The Office of the Prosecutor, ICC, stated this in response to a petition filed to the court by a Nigerian journalist, Ahaoma Kanu, following the military occupation of Afara Ukwu community in Umuahia, Abia State, in an attempt to arrest the leader of the Indigenous People of Biafra (IPOB), Mazi Nnamdi Kanu, which led to the alleged killing of several unarmed members of the splinter group.
In the letter numbered OTP-CR-413/17 and dated March 20, 2018, ICC confirmed that the alleged military invasion and deaths recorded were already under preliminary examination by the Office of the Prosecutor.

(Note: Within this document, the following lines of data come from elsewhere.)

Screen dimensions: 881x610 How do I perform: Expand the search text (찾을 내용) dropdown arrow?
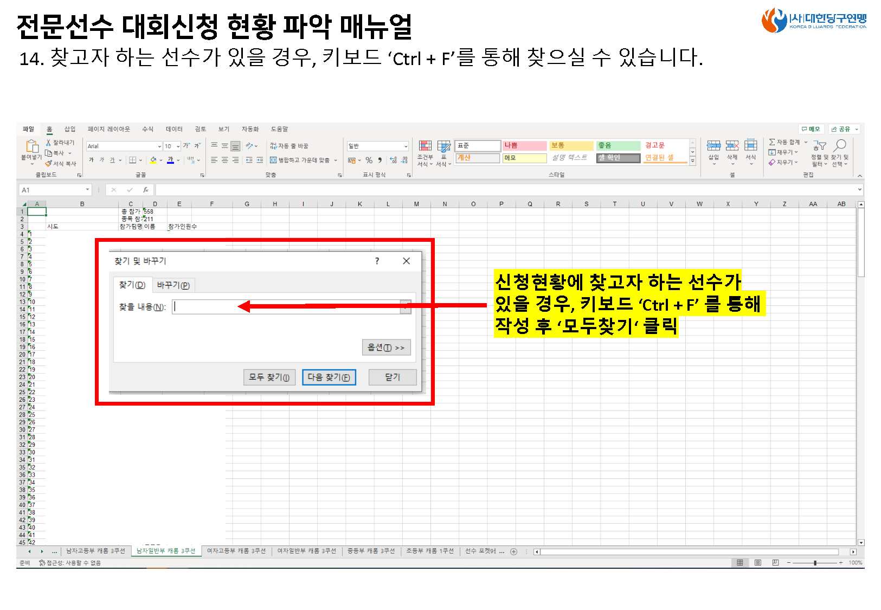[x=406, y=307]
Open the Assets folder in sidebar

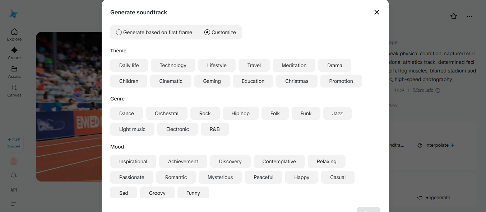pos(14,72)
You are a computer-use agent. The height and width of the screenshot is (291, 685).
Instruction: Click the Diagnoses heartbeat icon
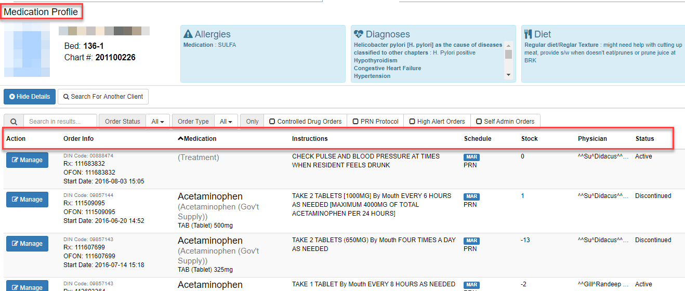[x=359, y=34]
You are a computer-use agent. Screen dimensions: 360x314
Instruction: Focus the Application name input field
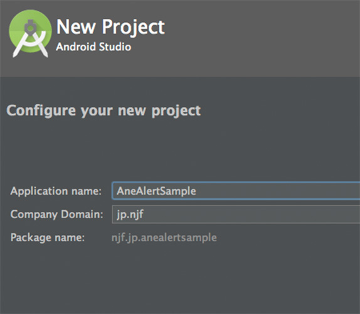(x=236, y=191)
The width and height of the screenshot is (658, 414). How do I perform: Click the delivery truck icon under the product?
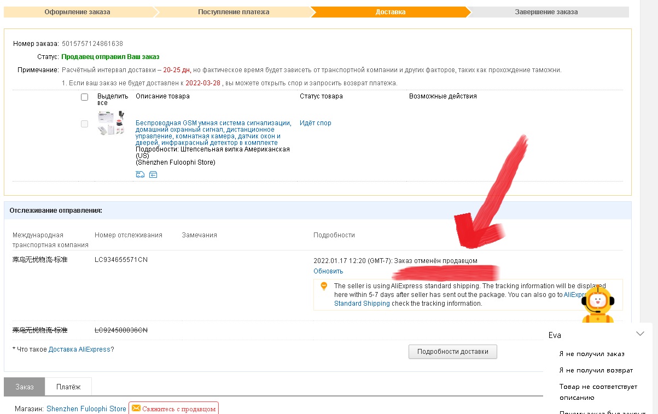[x=140, y=174]

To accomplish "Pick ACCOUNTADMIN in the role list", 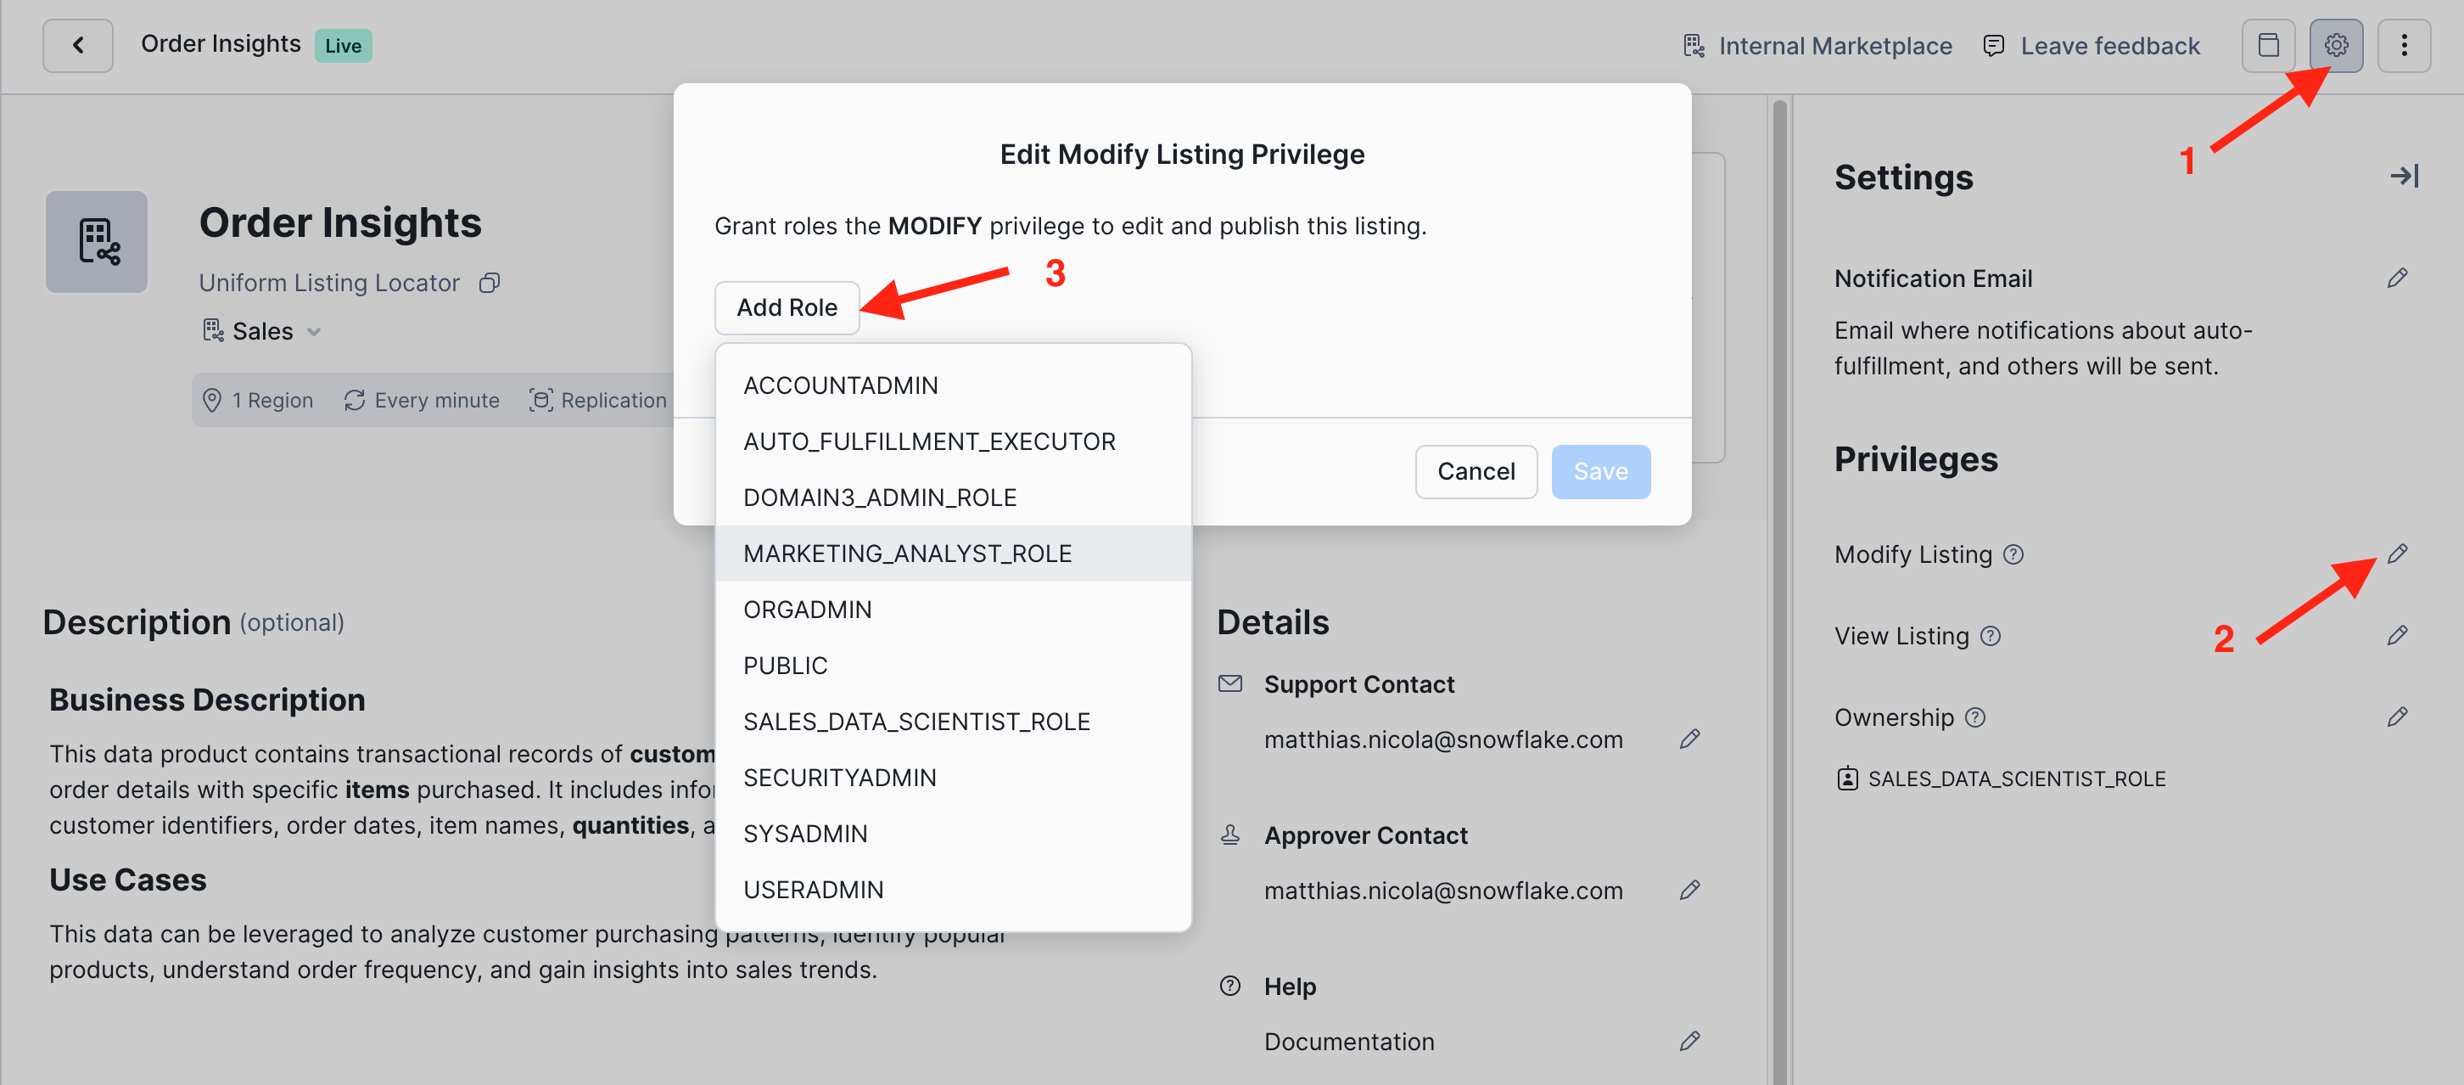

Part of the letter signed by Mark Dillon, head of the information and evidence unit at the Office of the Prosecutor, read: “Accordingly, your communication will be analysed in this context, with the assistance of other related communications and other available information.”
Dillon stated that “under Article 53 of the Rome Statutes, the prosecutor must consider whether there is reasonable basis to believe that crimes within the jurisdiction of the court have been committed, the gravity of the crimes, whether national systems are investigating and prosecuting the relevant crimes, and the interests of justice.”
He went further to say that “analysis will be carried out as expeditiously as possible, but please be aware that meaningful analysis of these factors can take some time.”
He further pledged to provide reasons for any decision reached by the court to proceed with the investigation.